INSTRUCTION: Recast the lines of the material as a JSON list of strings, one string per line and blank lines omitted, starting with the line that contains "Click the Catalog row label" and continuing through the end of the material.

[BEGIN DATA PROVIDED]

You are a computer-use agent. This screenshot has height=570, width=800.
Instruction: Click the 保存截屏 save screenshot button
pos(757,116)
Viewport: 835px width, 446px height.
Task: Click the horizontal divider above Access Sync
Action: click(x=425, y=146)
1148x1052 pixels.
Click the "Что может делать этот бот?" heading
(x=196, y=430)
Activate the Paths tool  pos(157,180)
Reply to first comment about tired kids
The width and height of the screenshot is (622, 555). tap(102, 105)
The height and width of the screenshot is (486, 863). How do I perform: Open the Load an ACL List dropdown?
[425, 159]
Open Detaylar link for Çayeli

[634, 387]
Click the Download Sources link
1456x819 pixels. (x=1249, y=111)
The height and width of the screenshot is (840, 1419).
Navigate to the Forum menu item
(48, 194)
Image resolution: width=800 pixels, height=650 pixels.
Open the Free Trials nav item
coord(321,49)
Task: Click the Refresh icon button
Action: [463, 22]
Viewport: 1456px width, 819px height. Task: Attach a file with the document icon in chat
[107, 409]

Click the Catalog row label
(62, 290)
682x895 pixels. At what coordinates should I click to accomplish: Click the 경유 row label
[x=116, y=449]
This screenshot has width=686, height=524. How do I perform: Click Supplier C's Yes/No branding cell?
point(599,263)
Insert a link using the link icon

[END DATA PROVIDED]

CORRECT OUTPUT:
[
  "Click the Catalog row label",
  "(62, 290)",
  "682x895 pixels. At what coordinates should I click to accomplish: Click the 경유 row label",
  "[x=116, y=449]",
  "This screenshot has width=686, height=524. How do I perform: Click Supplier C's Yes/No branding cell?",
  "point(599,263)",
  "Insert a link using the link icon"
]